Friday, July 18, 2014

Better Men Than You Have Tried, Dumbass

The following is an excerpt of an email sent from Will to Art on 29 June 2014.

You know I'm a big Arthur Miller fan, but I'd say the great tragedy of all times is that we're made to be saints and most of us don't even realize that's our calling. Or that it's an attainable calling.

I think the shift from classical tragedy to 20th-century tragedy is the increased chance of a 20th-century person attaining greatness. Older tragedy took for granted a world with limited social mobility; the American dream as it appeared in the 20th century made everybody feel like he could be a king, which meant we needed a tragedy for the common man.

Badass?
The older common man knew he couldn't rise above his station, so the point of older tragedy was better men than you have tried, dumbass.

20th-century America propped up more people toward tragic heights and I think Miller chronicled that problem beautifully. But the reason I'm so interested in the Catholic morality play as a form is because it aims at the bigger tragedy: the tragedy of missed sainthood.

Also, Catholic morality plays traditionally haven't been that great, so I like the idea of trying to make a good one.

I'm not dismissing McLuhan's arches and I get that we ourselves are perhaps challenging our own stations and assuming a type of grandeur that might be delusional (although your songs rank right up there with my favorites from more famous greats) and that documenting all this creates an interesting metanarrative. But the core of the tragedy is the unwitting conspiracy to pull Arthur away from his sainthood. And the second layer is that all the characters are missing out on their own sainthood.

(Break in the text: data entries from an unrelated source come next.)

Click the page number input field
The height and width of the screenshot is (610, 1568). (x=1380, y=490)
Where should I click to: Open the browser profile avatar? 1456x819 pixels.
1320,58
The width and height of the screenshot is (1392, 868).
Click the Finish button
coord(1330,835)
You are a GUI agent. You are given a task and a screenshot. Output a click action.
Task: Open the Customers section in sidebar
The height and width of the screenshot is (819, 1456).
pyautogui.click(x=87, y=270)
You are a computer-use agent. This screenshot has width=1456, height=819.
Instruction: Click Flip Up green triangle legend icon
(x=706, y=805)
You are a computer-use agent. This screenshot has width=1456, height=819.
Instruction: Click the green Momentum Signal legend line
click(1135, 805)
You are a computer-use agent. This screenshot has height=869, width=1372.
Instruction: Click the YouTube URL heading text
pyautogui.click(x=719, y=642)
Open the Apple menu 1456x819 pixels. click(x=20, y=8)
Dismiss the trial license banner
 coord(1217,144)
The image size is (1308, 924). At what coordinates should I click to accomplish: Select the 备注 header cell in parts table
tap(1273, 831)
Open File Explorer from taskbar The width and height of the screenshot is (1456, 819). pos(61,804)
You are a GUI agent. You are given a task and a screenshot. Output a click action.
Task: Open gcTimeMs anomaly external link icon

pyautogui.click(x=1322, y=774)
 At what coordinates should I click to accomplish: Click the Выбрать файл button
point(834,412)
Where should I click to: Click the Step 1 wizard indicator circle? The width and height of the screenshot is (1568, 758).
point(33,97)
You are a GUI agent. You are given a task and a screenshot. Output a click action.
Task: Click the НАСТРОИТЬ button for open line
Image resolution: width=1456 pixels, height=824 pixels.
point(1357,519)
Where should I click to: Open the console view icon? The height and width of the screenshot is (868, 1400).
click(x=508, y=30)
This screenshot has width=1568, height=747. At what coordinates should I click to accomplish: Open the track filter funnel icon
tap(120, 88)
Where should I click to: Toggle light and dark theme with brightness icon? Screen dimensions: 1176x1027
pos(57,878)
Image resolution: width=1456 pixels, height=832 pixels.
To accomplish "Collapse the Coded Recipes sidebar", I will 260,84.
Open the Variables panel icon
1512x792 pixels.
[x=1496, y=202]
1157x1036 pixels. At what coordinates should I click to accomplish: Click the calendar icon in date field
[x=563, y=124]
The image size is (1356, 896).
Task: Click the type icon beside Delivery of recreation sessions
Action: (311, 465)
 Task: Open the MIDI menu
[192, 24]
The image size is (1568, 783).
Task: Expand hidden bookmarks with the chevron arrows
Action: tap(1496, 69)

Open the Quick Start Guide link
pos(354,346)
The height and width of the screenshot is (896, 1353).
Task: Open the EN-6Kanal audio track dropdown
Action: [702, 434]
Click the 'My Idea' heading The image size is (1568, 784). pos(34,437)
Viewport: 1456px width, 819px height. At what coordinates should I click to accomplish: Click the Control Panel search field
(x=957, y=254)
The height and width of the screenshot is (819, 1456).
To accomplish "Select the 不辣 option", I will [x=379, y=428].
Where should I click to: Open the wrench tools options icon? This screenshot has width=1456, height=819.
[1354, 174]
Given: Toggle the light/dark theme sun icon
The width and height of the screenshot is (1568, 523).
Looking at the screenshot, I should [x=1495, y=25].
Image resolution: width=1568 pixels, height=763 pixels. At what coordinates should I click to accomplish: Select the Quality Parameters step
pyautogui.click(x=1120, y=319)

But since we're dealing with decades in the lives of most of the characters, we do have the chance to turn the tragic elements comic. Not in the sense of ha ha, but in the sense that tragedy can scare us all into the higher reality of the comic.

Reality is comic: we are mostly born into average circumstances but with divine gifts, we find some success through an unsharpened use of those gifts, and then we misuse the gifts in a way that threatens to destroy everything we are. Then, hopefully, we wake up, recognize that the gifts come from God, accept His rule over the world, and choose to be agents of His light instead of our own.

Then He provides the ultimate Deus ex Machina through the crucifixion and resurrection, and we find the ultimate happy ending of salvation.